Extract to read:
## BEGIN

About a year and a half ago, I researched my archival system and up to that point I was archiving onto DVD's. Back then John Harrington wrote an extensive analysis on archiving images and it is still at
http://www.prophotohome.com/forum/showthread.php?t=63119, which includes and excel spreadsheet on which you can configure your own cost analysis.

What was not included in detail in Harrington's analysis was to figure out how how much time I spent on burning these archival dvd's and based upon my own analysis, I would spend about 20 hours to burn a spindle of 100 dvds, which is about 400GB. Populating raided enclosures with two drives and formatting them properly takes less than five minutes and you are good to go for a while. Ever since I switched I have so much more time because I don't have to constantly burn dvd's.

In short, I bought into Harrington's philosophy and am glad that I did. I have two dual drive hardware raided drives attached to my Powermac via a dual eSata connection and they are fast fast fast. The hardware raided enclosures were purchased at Wiebetech (
http://www.wiebetech.com) and their sales staff is informative and helpful but their tech support is the best I've encountered over the last few years.

The enclosures I have are SilverSata II drives, which require you to buy hot swappable trays for the OEM hard drives but since then they've come out with trayless technology, so you only have to buy the hard drives once you have the enclosures. The drives have dual feeds so you can have them eSata/USB or eSata/firewire and when I have an off site job I take one of them with me to hook up to my Macbook pro.

In essence, I have one enclosure for my original files, when I ingest the freshly shot events or assignments from Photomechanic I save one to the archival drive and the second to my edit drive (either a drive inside my powermac or the MBpro HD). The second raided enclosure is only used to move my finished work to from that edit drive, which includes my edited work, completed assignments, designs or anything else that is worth keeping.

## END

Dataset excerpts:
## BEGIN

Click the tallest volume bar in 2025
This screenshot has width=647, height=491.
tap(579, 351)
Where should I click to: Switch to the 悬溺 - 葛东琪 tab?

## END
## BEGIN

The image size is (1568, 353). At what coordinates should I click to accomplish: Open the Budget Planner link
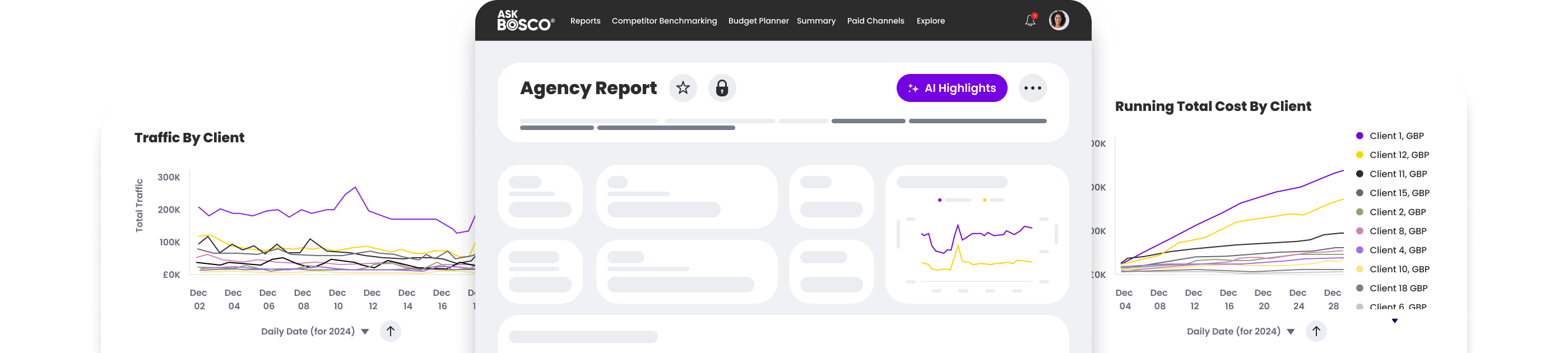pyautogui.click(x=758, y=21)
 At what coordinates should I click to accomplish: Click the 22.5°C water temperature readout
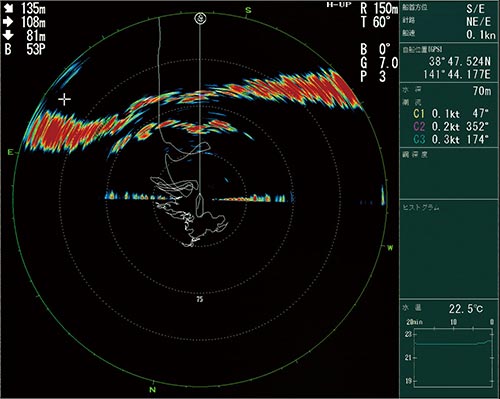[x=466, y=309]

## END

Jobs:
**1)** Reproduce the stretch of the archiving post from "The enclosures I" through "my Macbook pro.", word for word.
**2)** Answer these questions using the archiving post:
(a) How long did the writer estimate it would take to burn a spindle of 100 DVDs?
(b) From which company were the hardware raided enclosures purchased?
(c) What computer does the writer hook an enclosure up to when taking one on an off-site job?
**3)** In one to three sentences, explain why switching from DVDs to raided enclosures saved the writer time, according to the archiving post.

The responses:
**1)**
The enclosures I have are SilverSata II drives, which require you to buy hot swappable trays for the OEM hard drives but since then they've come out with trayless technology, so you only have to buy the hard drives once you have the enclosures. The drives have dual feeds so you can have them eSata/USB or eSata/firewire and when I have an off site job I take one of them with me to hook up to my Macbook pro.

**2)**
(a) About 20 hours.
(b) Wiebetech.
(c) A Macbook pro.

**3)** Burning a spindle of 100 DVDs, about 400GB, took roughly 20 hours. Populating raided enclosures with two drives and formatting them takes less than five minutes and lasts a while. After switching, the writer no longer had to burn DVDs constantly.